The Bill and Hillary Clinton connection to Northern Ireland
- Published
Many US presidents have claimed Irish ancestry across the years but Bill Clinton is probably the one with the closest ties to Northern Ireland.
He was sworn in in 1993 and just two years later he became the first serving president to visit Northern Ireland.
During that visit he called for an end to the Troubles, encouraged agreement, and a trip he made to Londonderry was subsequently immortalised in the Channel 4 hit comedy Derry Girls.
This week the Clintons have returned to mark 25 years of the Good Friday Agreement.

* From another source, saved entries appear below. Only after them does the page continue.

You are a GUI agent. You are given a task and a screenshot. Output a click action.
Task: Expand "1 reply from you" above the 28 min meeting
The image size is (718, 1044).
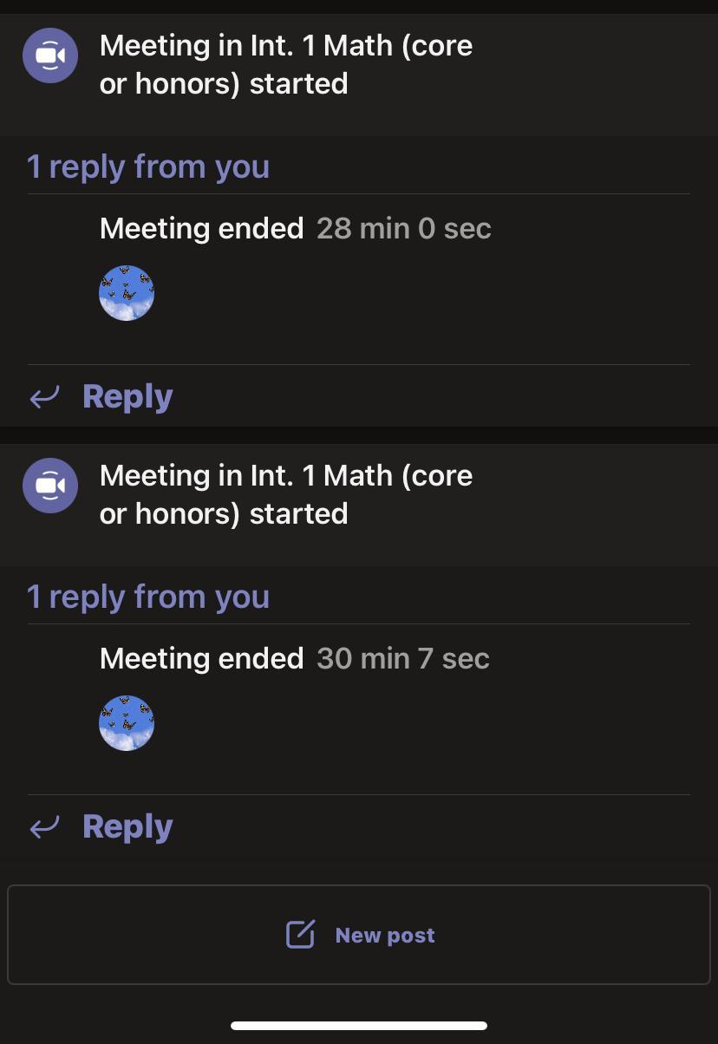click(x=148, y=166)
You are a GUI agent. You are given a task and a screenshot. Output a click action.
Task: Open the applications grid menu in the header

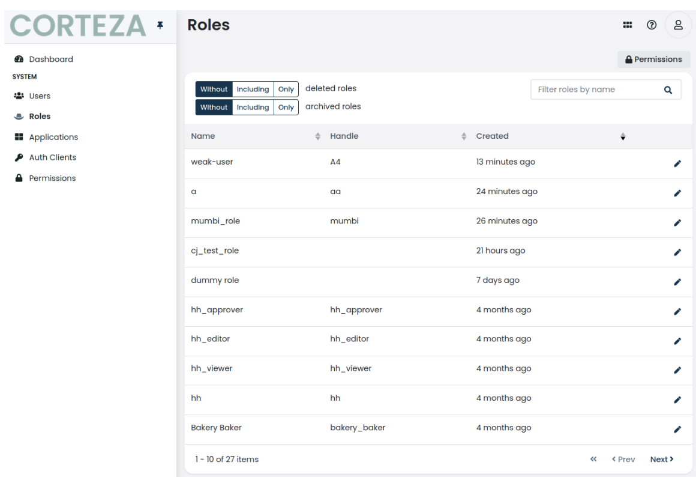pos(628,25)

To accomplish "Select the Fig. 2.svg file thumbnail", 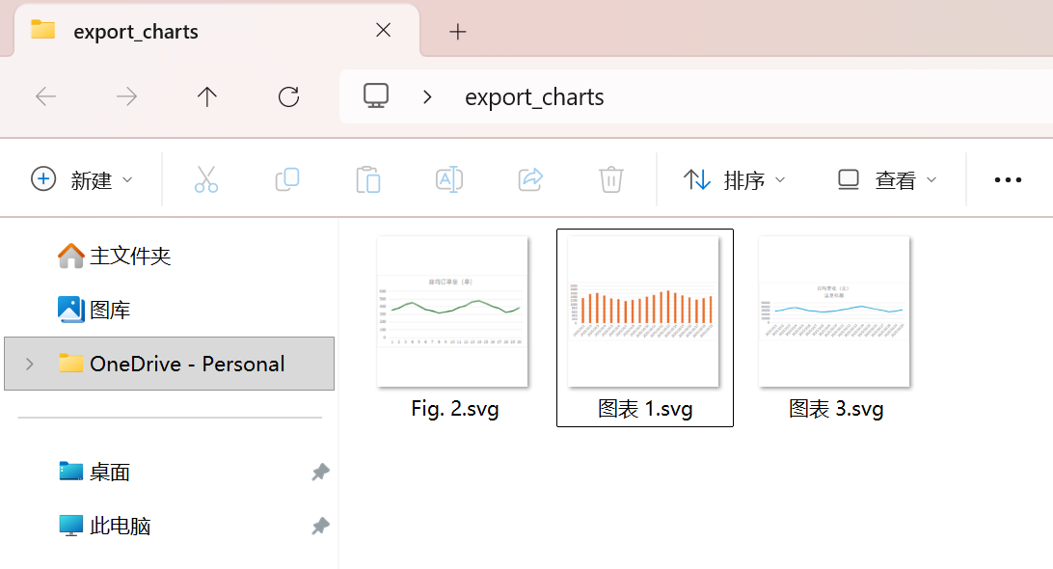I will click(452, 312).
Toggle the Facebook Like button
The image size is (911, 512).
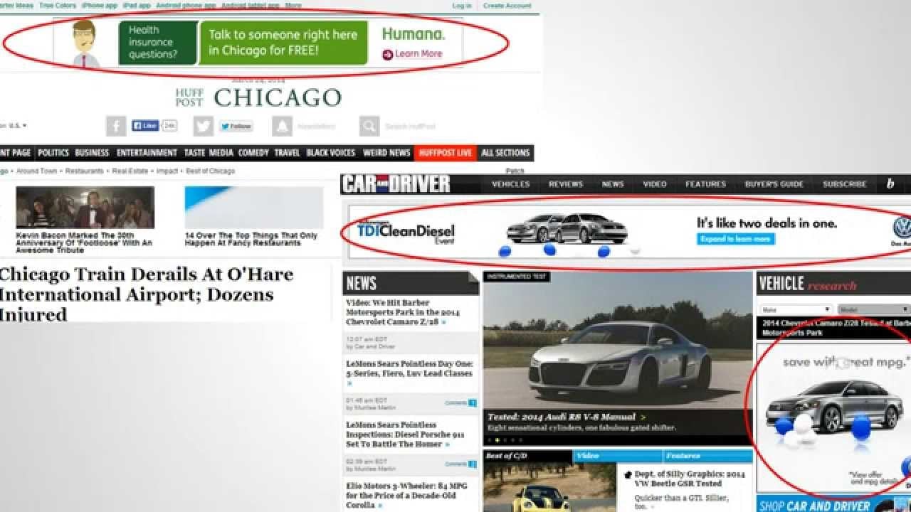coord(145,126)
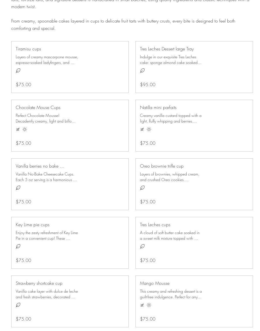This screenshot has height=331, width=260.
Task: Click the $75.00 price on Key Lime pie cups
Action: coord(23,260)
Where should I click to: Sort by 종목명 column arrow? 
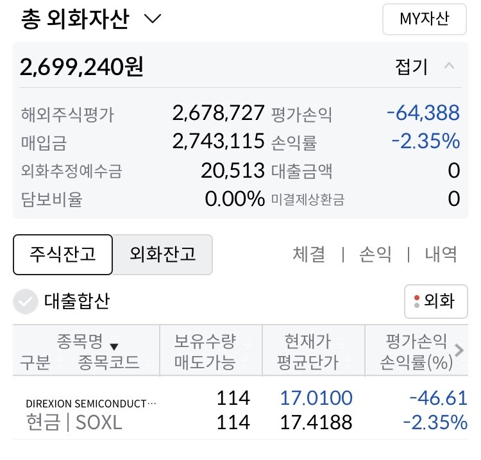point(114,346)
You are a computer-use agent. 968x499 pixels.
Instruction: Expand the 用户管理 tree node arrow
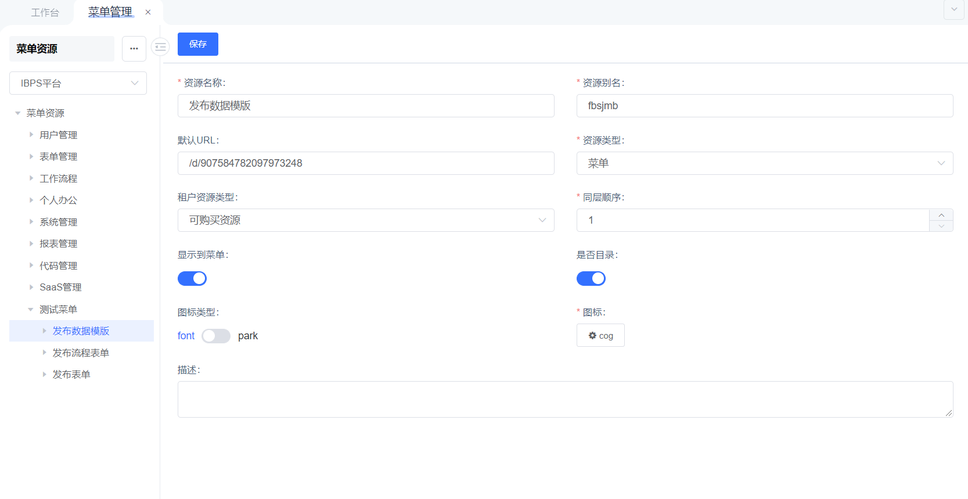point(31,135)
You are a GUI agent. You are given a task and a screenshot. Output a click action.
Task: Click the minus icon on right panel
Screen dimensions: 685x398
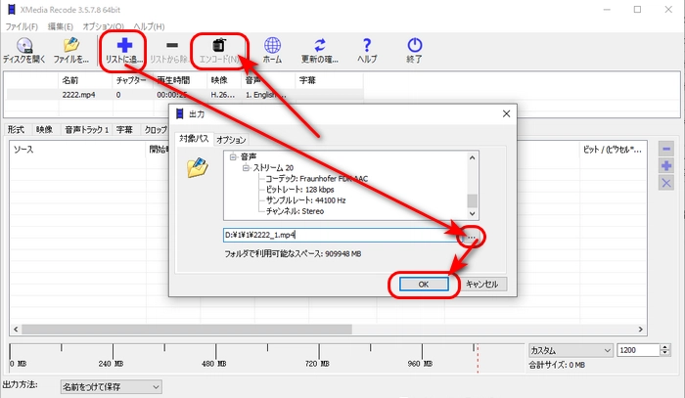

The visit in 1995 was the first of three trips that Bill Clinton would make during his presidency.
Accompanied by First Lady Hillary Clinton, the president switched on the Christmas lights in Belfast but the most memorable moment was perhaps his speech in Guildhall Square in Derry.

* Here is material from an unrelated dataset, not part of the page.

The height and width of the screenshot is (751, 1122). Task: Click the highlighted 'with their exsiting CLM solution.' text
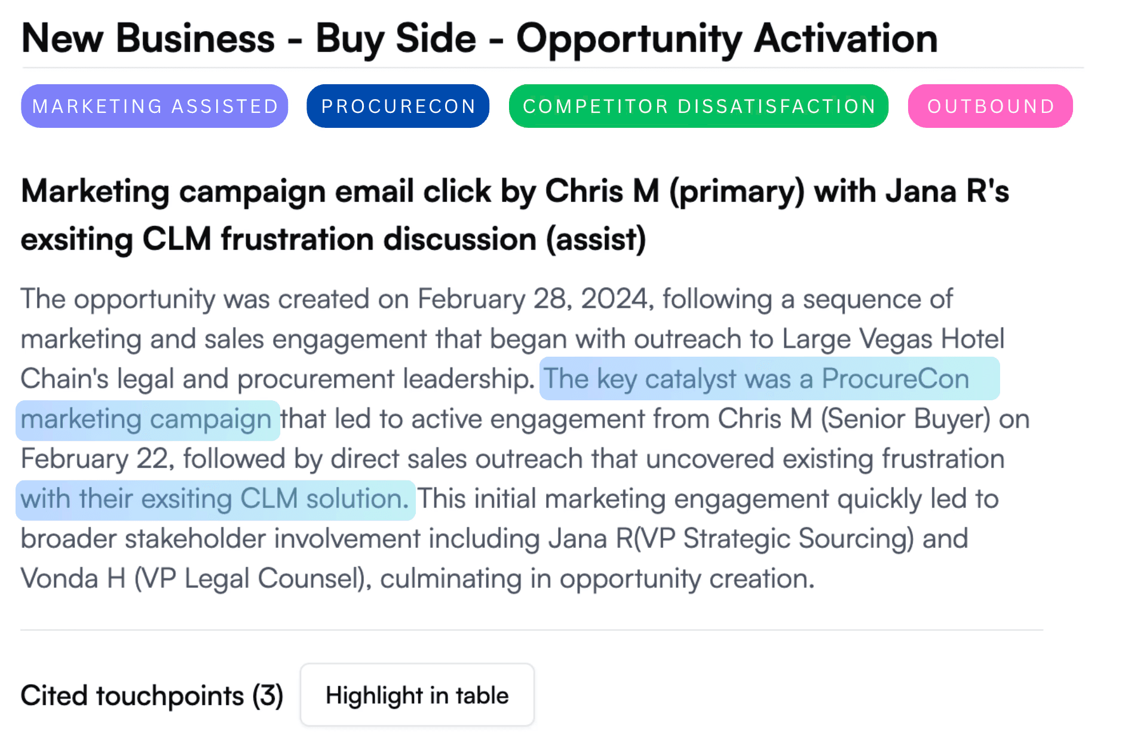(215, 499)
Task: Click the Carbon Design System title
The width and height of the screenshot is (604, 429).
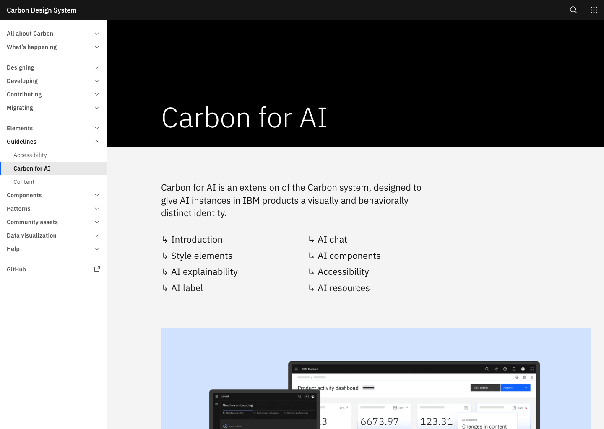Action: 41,10
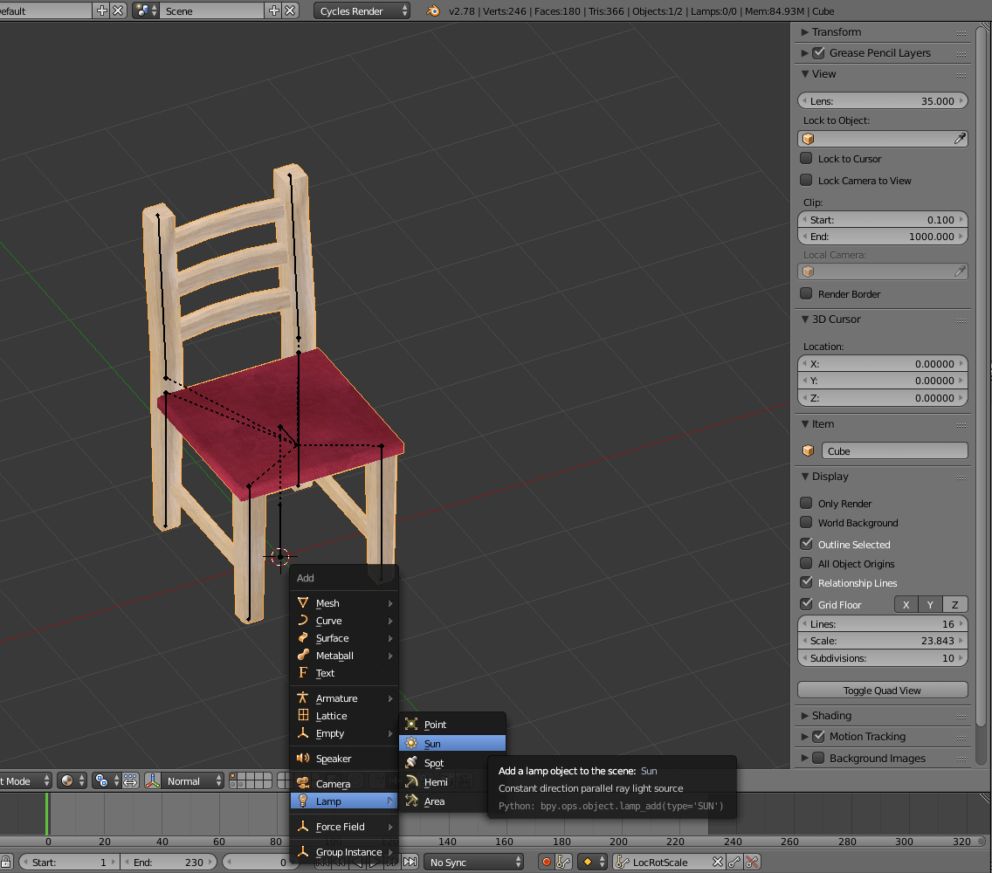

A sea of flag-waving people greeted the couple, alongside Social Democratic and Labour Party (SDLP) leader John Hume, with chants of: "We want Bill!"
The Clintons returned to Northern Ireland in 1998, less than a month after the Omagh bombing.
It was the single biggest atrocity of the Troubles, when a car bomb planted by dissident republicans opposed to the peace process killed 29 people on 15 August.
In an address in Omagh, President Clinton called for a new peace to be built after the Good Friday Agreement.
"We will work to build this peace, to make it a place where children can dream, to redeem the loss of innocents from the madness of people who must fail so that your life can go on," he said.
The following year Mrs Clinton returned to Northern Ireland on a solo trip to reiterate the Clinton administration's support for the peace process.
Mrs Clinton also regularly took on summer interns from the Republic of Ireland and Northern Ireland as part of the Washington Ireland Programme.
In 2000 President Clinton returned to Northern Ireland as part of his farewell tour.
He told an audience in the Odyssey Arena in Belfast that he "loved this land" and "the work [he] tried to do for peace", encouraging the implementation and progression of the Good Friday Agreement.
Post-presidency
Mr Clinton's presidency may have ended but the trips to Northern Ireland did not stop.
He returned to accept an honorary law degree from Queen's University Belfast in 2001.
By 2008 Northern Ireland had hosted eight Clinton visits but there were still plenty more to come.
Shortly after becoming the US Secretary of State in 2009 Mrs Clinton officially reopened the refurbished Belfast City Hall.
The start of the union flag dispute coincided with another solo trip in 2012.
While in Belfast Mrs Clinton condemned the violence and challenged political leaders to tackle sectarianism and political divisions on a grassroots level.
The Clintons' ties with Queen's University continued to bring them back to Northern Ireland.
Mr Clinton opened the William J Clinton Leadership Institute in March 2014.
In 2017 the former president travelled to Londonderry to attend the funeral of Northern Ireland's former deputy-first minister Martin McGuinness.
Both Mr and Mrs Clinton returned to the university together in 2018 to attend an event marking the 20th anniversary of the Good Friday Agreement.
Later that year Mrs Clinton made another solo trip to Belfast to receive an honorary degree from Queen's University.
The trip fell almost two years after the collapse of power-sharing at Stormont, which Mrs Clinton addressed in a speech, calling for "peace, not paralysis".
She would return to the university again in September 2021, when she was officially installed as its first female chancellor.
This week's return by the Clintons is part of a series of events to commemorate 25 years since the Good Friday Agreement was signed.
Mrs Clinton will host a three-day event at Queen's University Belfast from 17 to 19 April, where she will be joined by her husband among other guests.